The Comedy Defense

Google Now suggested that I look at Adam Ruins Everything, now a television series based on a prior web video series produced by CollegeHumor. In this show common notions are debunked and uncomfortable facts revealed about common elements of culture and society. According to Google Now, it suggested specifically the Special Election Edition on the basis that I’ve shown interest in the general election. The video was a snippet of the 1-hour episode with an advertisement to see the rest on television.

Curiously, ARE is yet another show that combines comedy with education or news. It reminds me somewhat of Penn and Teller‘s Bullshit which wasn’t called comedy, but really didn’t have much less humor than ARE.

Google may have picked up that I follow cracked.com which seems to have very little relationship to Cracked magazine, but also produces educational comedy, including coverage of some really terrible things.

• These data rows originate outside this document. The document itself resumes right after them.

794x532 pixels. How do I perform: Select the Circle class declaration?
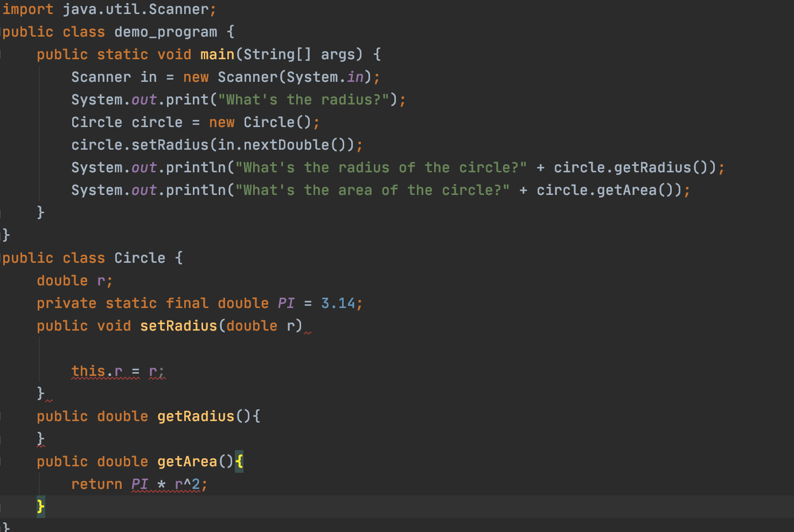click(x=92, y=257)
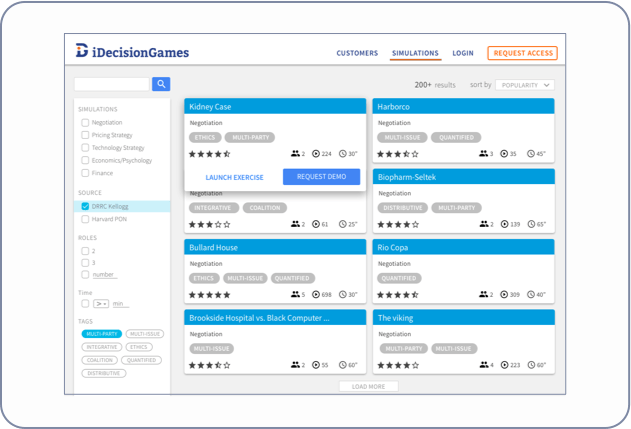Image resolution: width=631 pixels, height=429 pixels.
Task: Open the time comparison operator selector
Action: coord(101,303)
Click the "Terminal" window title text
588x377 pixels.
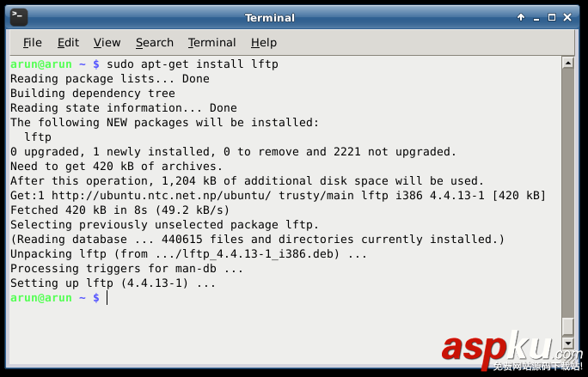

Things like: being a sex slave, living in a cult, living on an indian reservation, working for Wells Fargo during the recent bank fraud racket, being attacked by the alt-right, being a woman in Saudi Arabia, working at a psych ward, being a veteran male rape survivor…

Comedy.

Which gets me to the thing I’m inferring. Is comedy changing from being about humor and more a thing about talking about real crap going on in the real world?

What we call news was once supposed to do that and has ceased. Rather the biases in self-identified news agencies have revealed themselves. Fox News probably only highlighted matters of bias in news entertainment by providing an obvious visible example. Seeing Fox, we investigated further, examining all of our news sources for veracity, for slant, for omitted details, or for omitted stories entirely. Indeed, we’ve found not only bias, but different kinds. We found out some bias was inevitable even by those agencies determined to be impartial. We found out the strange and spurious logics that informed editor policy, often creating unintentional bias, or merely the appearance of non-bias. And we discovered the many, many ways that journalistic speech is chilled in what is supposed to be a free-press society.

In 2016, mainstream news agencies in the United States dispense pure propaganda (in the information-intended-to-manipulate sense, not necessarily in the lies-and-half-truths sense) and while we are more capable than ever of fact-checking, news programs are more comfortable than ever of telling blatant untruths.

And then it’s comedy shows that defy that. The Daily Show particularly during John Stewart‘s tenure presented itself as a spoof on news, but provided better news content than similar shows proclaiming to be about news. It became regarded as a reputable news show even though when criticized when it didn’t behave as a news agency (often refusing to toeing the news correspondent line to gain access to inside scoops) Jon and his associates would argue we’re just a comedy show.

The show that comes on after mine has puppets making crank phone calls.

I considered this era might be an echo of the political court jester, but that is a romanticized notion. Jesters in aristocracy were merely entertainers, and it was not always his day job to perform, rather a bit of extra to do for the lord than (say) house knight or yeoman, especially if working the main hall was easier than walking the snowy ramparts or charging on the front line with a stick. On rare occasion, yes, a jester would be left to break bad news to the lord, but there was never any assurance that the lord wouldn’t retaliate against the messenger. It was regarded as criminal (or at least very bad form) for the lord to murder the court jester only in that it was frowned upon for the lord to murder any of the house staff.

The comedy defense has since been used by John Oliver regarding statements made on Last Week Tonight.

Steven Colbert‘s shows, The Colbert Report and The Late Show, both include satirical news editorials (including The Werd feature segment when the intro stand-up segment isn’t enough). Colbert’s approach has been to respond to criticism of his satire with more satire.

Samantha Bee is also continuing news comedy on her show Full Frontal, focusing on investigative reports. If she’s responded to criticism about her content, I’ve yet to hear it.

So… this is a thing now, and when I find bits that are allegedly comedy pieces, but have very little that’s actually funny and a whole lot that is not, I find it easy to infer we’re changing the definition of what is comedy.

We’re certainly changing the definition of what is news.